In terms of the lad in the middle, he was probably supplied that by an American Unit as Free French, looking at the shape of the cut on the pockets and the jacket. Hope that helps;)
Isn't that a French naval/marine cap badge that the chap is wearing, in the middle?
I would have thought that both ladies would have been badly wanted by SOE because they were natural French speaking. If not for working as agents in France then for their knowledge of France and the French language, working in the UK.
Thanks Gil, both the girls, Cleo and Helene, were at one time part of the resistance, this pic is 1944.
Helene and family emigrated to OZ in 1950, Cleo stayed in France, Constantine not sure about, but he did survive.

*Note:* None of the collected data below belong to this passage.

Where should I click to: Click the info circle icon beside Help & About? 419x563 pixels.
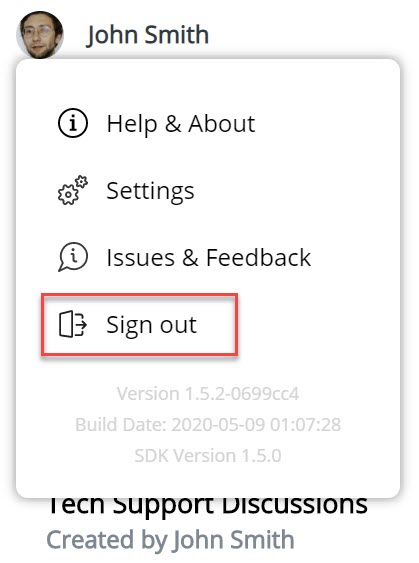pos(73,124)
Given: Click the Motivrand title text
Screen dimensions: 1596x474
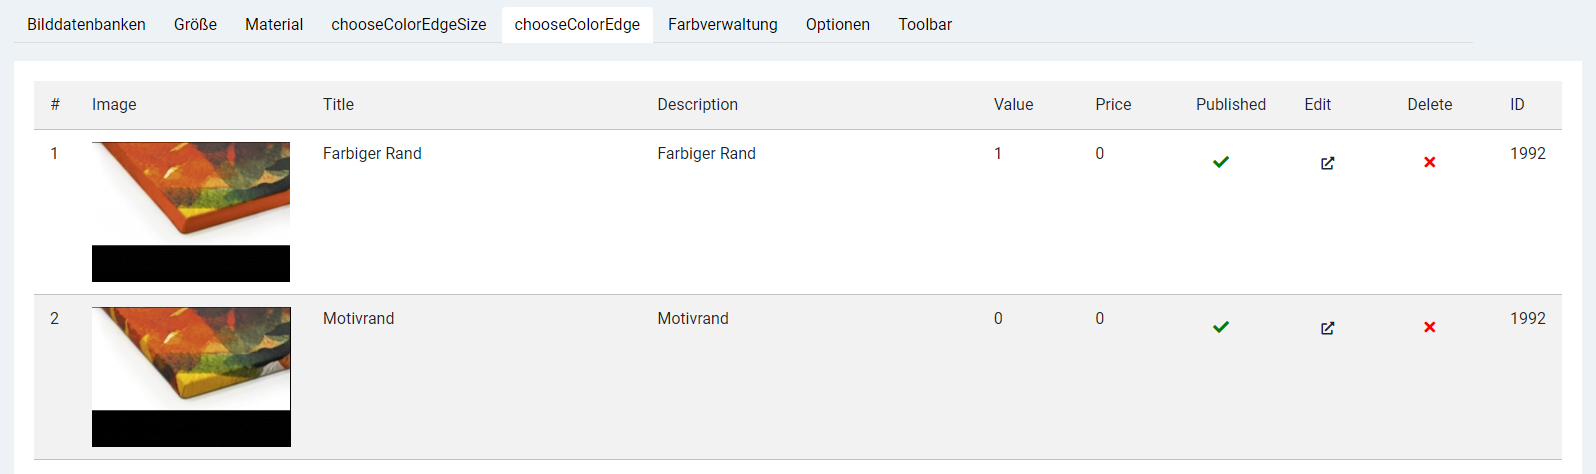Looking at the screenshot, I should coord(358,318).
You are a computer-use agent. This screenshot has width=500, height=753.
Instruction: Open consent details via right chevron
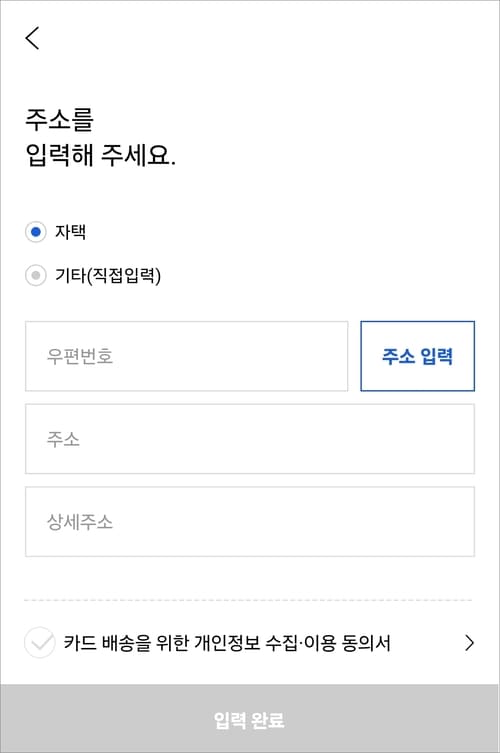tap(469, 643)
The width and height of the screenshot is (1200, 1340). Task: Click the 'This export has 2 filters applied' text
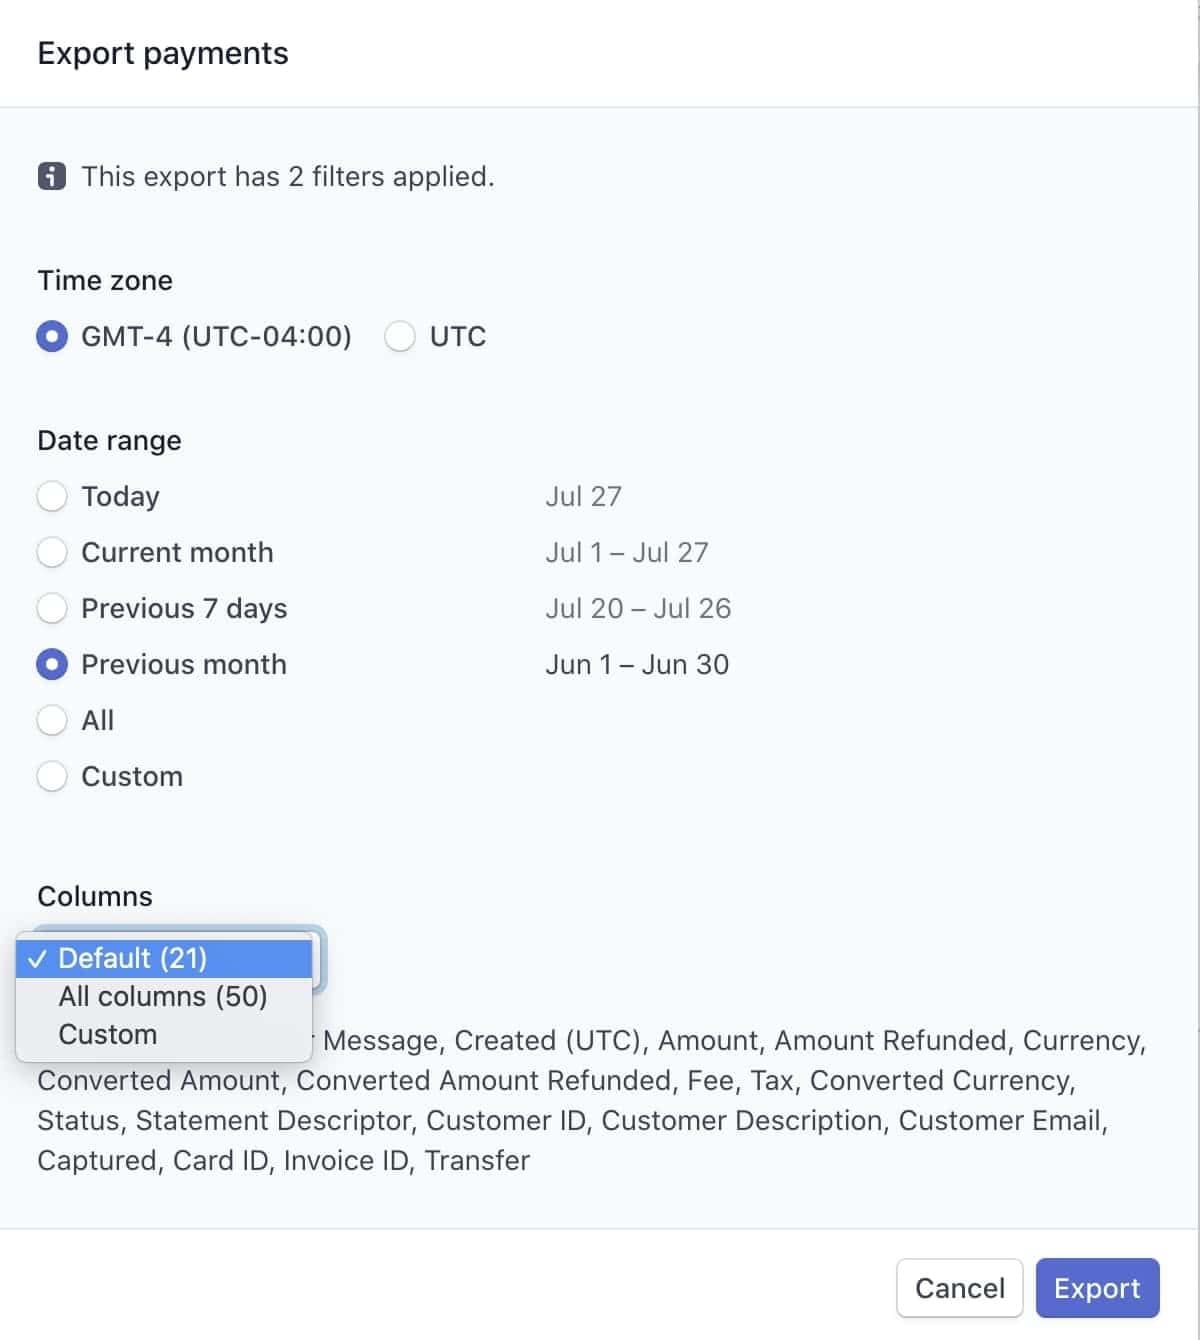288,176
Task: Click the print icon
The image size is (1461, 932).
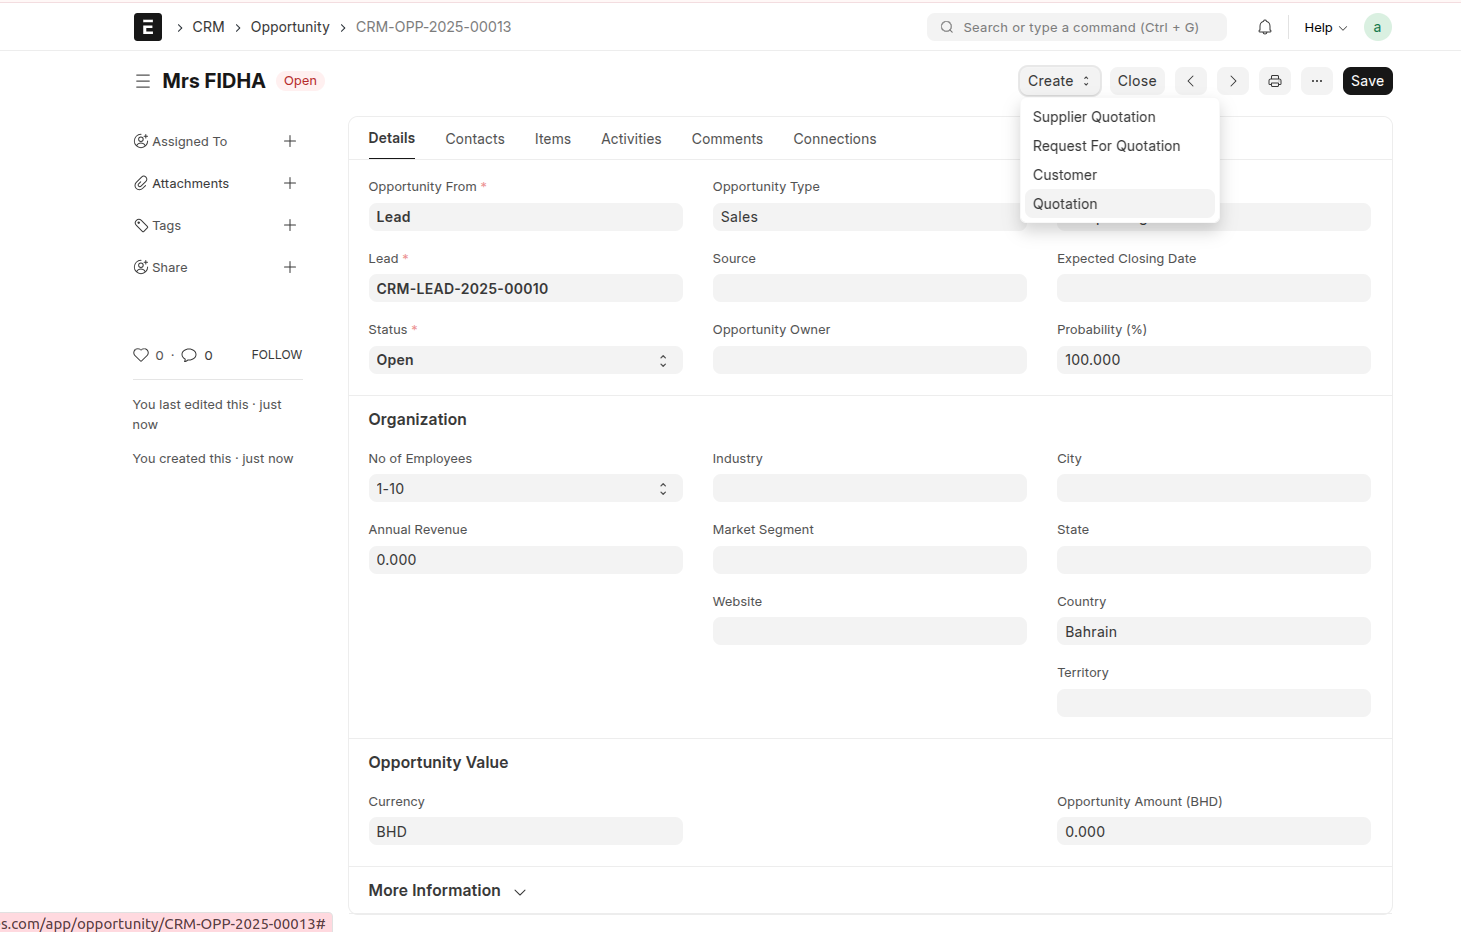Action: point(1275,81)
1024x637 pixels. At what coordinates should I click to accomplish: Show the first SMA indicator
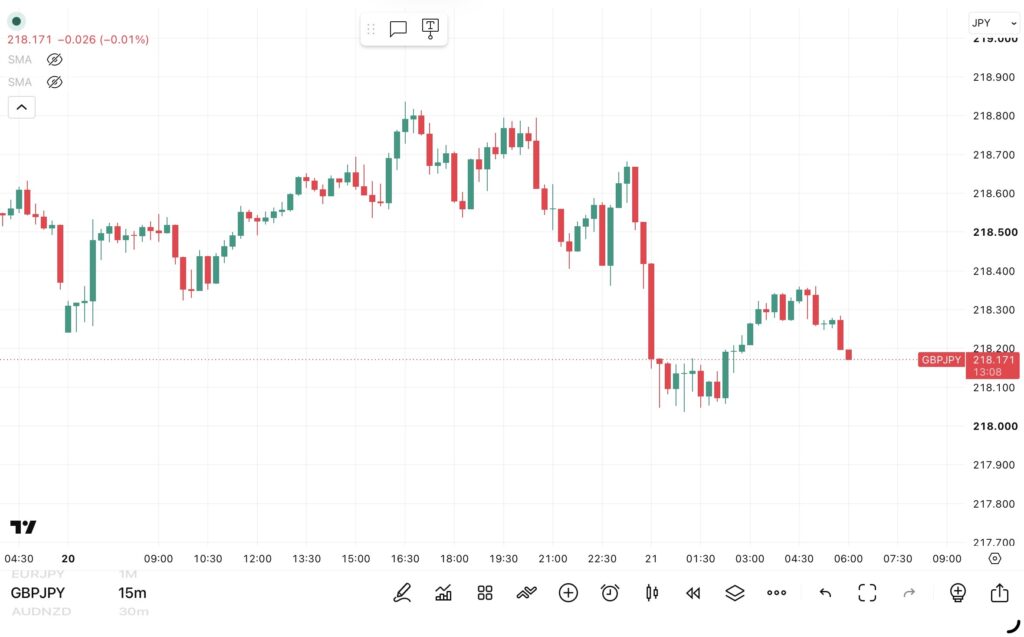click(54, 59)
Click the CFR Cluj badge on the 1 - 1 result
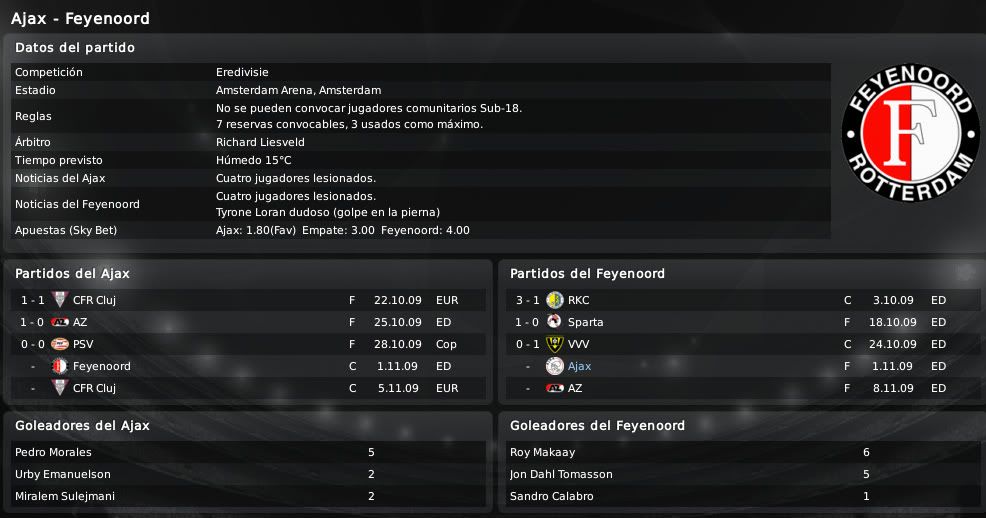This screenshot has width=986, height=518. pyautogui.click(x=60, y=300)
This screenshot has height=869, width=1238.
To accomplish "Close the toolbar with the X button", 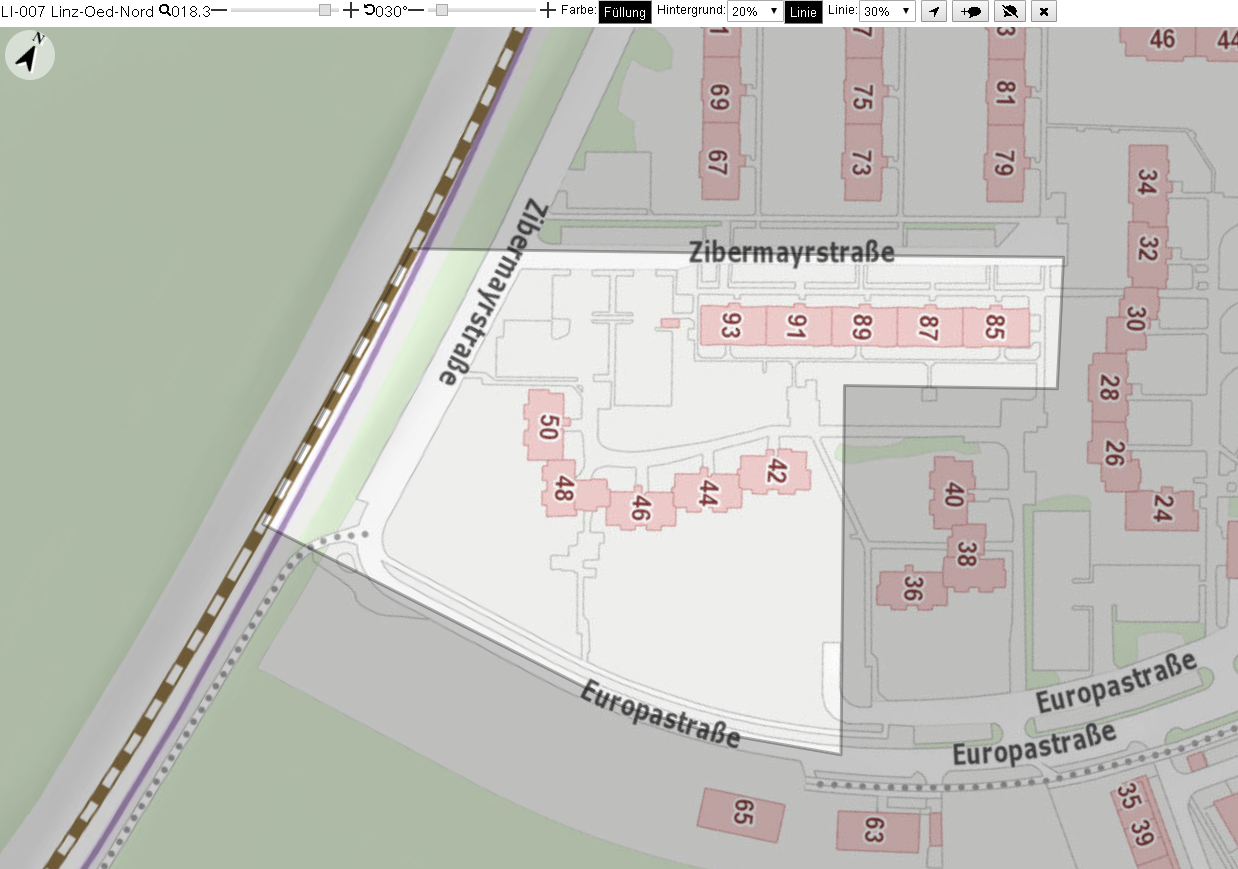I will click(x=1044, y=11).
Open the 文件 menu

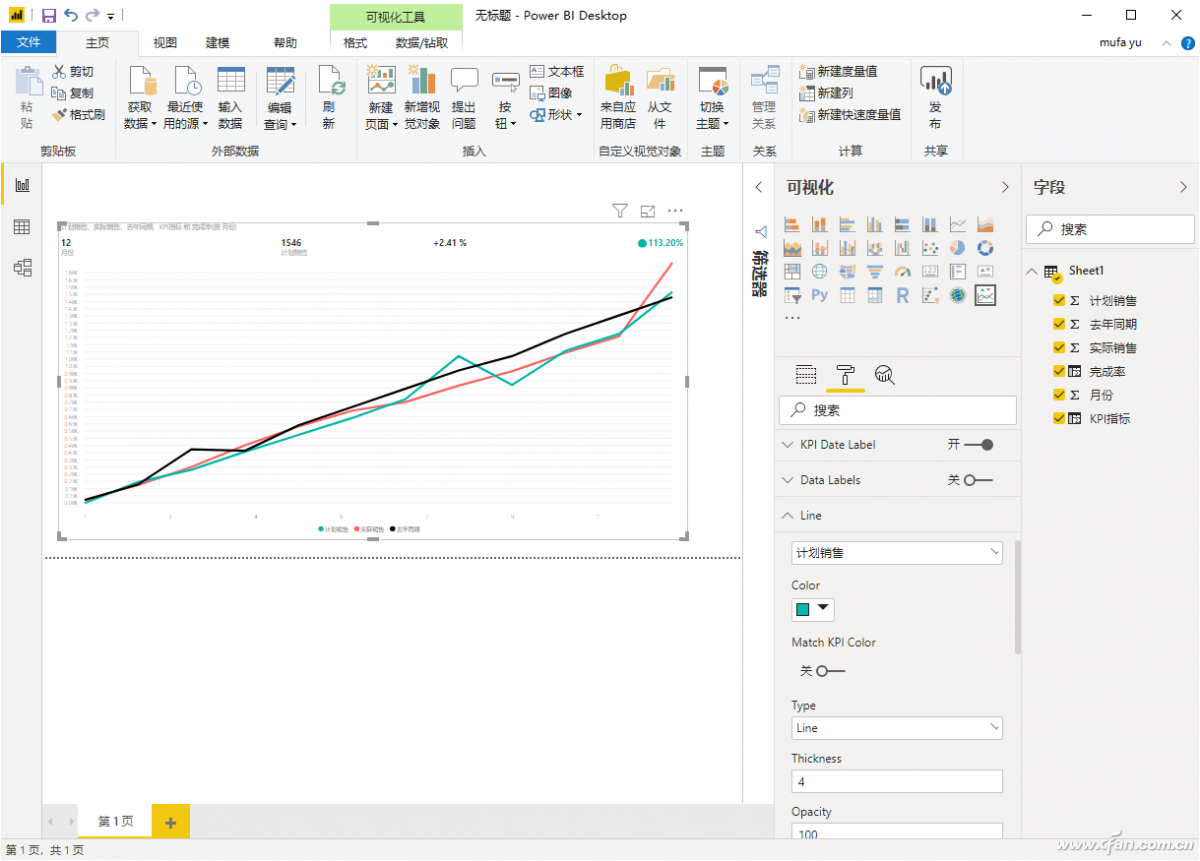pyautogui.click(x=28, y=43)
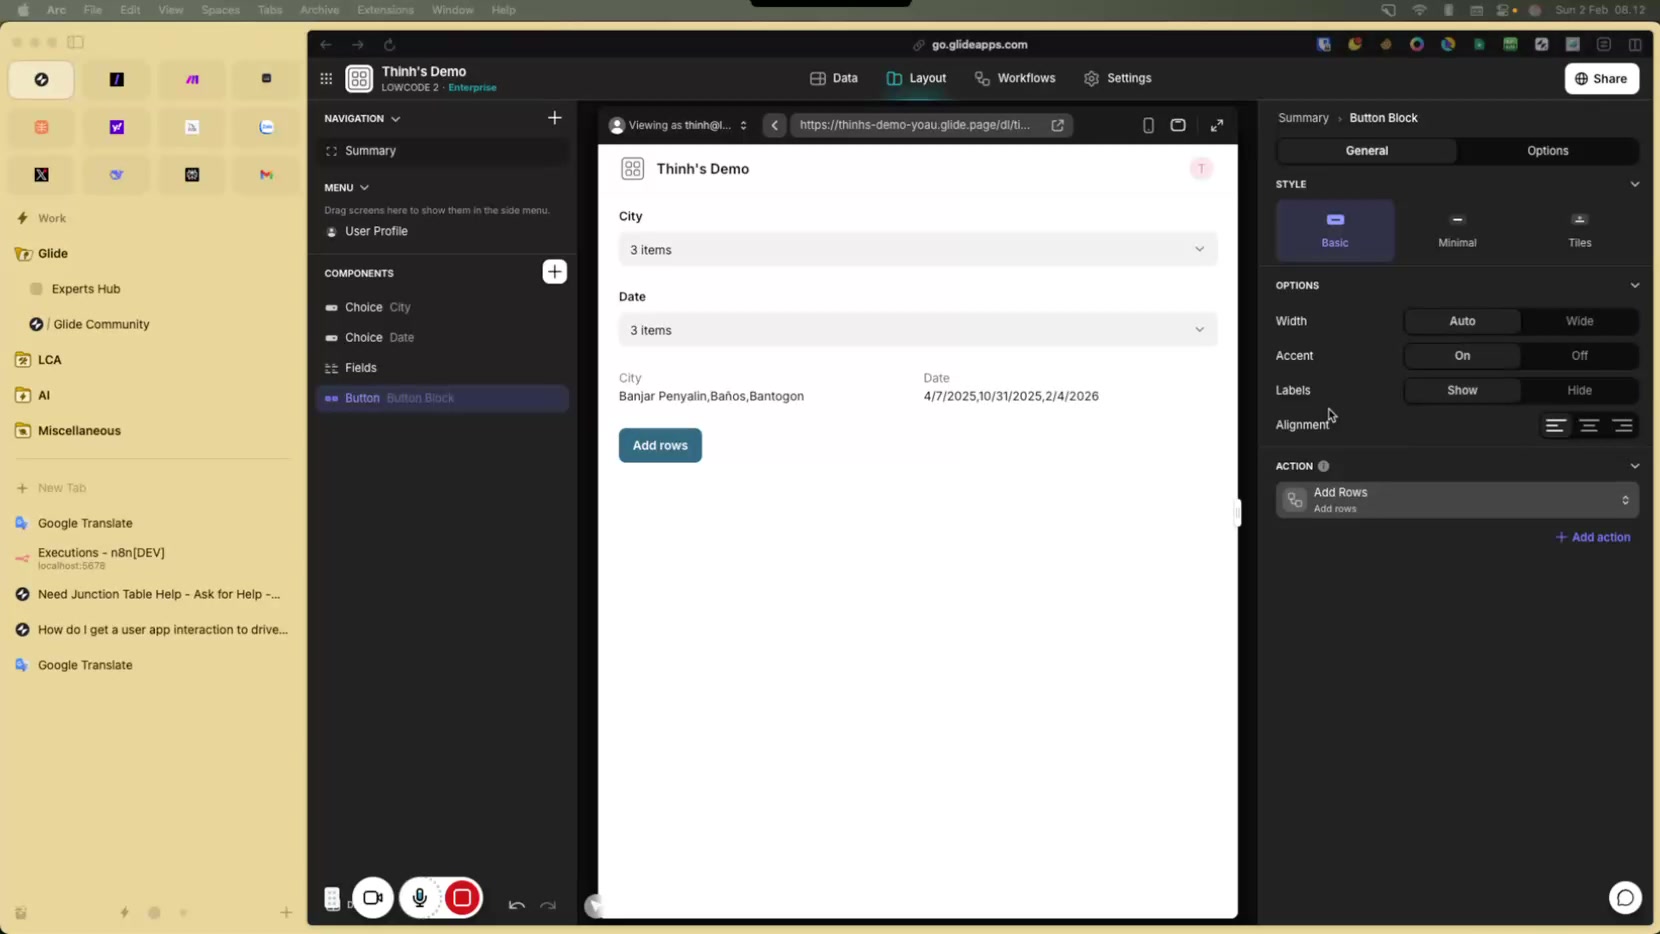Click the add component plus icon
Image resolution: width=1660 pixels, height=934 pixels.
[554, 272]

I have a book on Uniforms but the wife has that much junk in front of that bookcase, it would take a Pantech to move it all.
Any clues on the colour bars worn by the girls?
As a bit of a medal buff I would say they were both THE AFRICA STAR ribbons. Muffett might know of some service they both did in Morocco/Libya/Algeria during WW2!!
Perhaps he would be kind enough to tell us if he does.
He has already stated that both ladies were part of the resistance and I am assuming that he was referring to the French resistance, not to the campaign in North Africa.
Here you go at a guess from the image Muffett supplied above. SOE Men and Women operated in AFRICA/ITALY & GERMANY as well as FRANCE.
However, if the medal tells a story, I bet they also did some special time in the sandpit too, and probably on French former colony soil!
The medals may be what you say, Gil, but the ATS uniform was normally used as a "cover" for female SOE agents, meaning that the ladies weren't actually doing what was normally associated with ATS personnel, they were secret agents.
SOE operated across occupied Europe.
My understanding is that SOE agents normally "worked" in the SOE section that they were assigned to. For example, SOE agents "working" in the Norwegian section would normally expect to work in Norway unless a specific operation demanded that they cross into another country. A SOE agent wouldn't routinely expect to be sent to another country other than the country of the section that they were working for, in my opinion. An SOE agent working in the French section would normally expect to be sent to France but there could be operational reasons why they may have been sent to other countries, on occasions. I would expect a SOE agent routinely working in North Africa to be a member of the North African section, not the French section.
The "Finishing School" for SOE agents was on the Beaulieu estate, now home to the UK's National Motor Museum.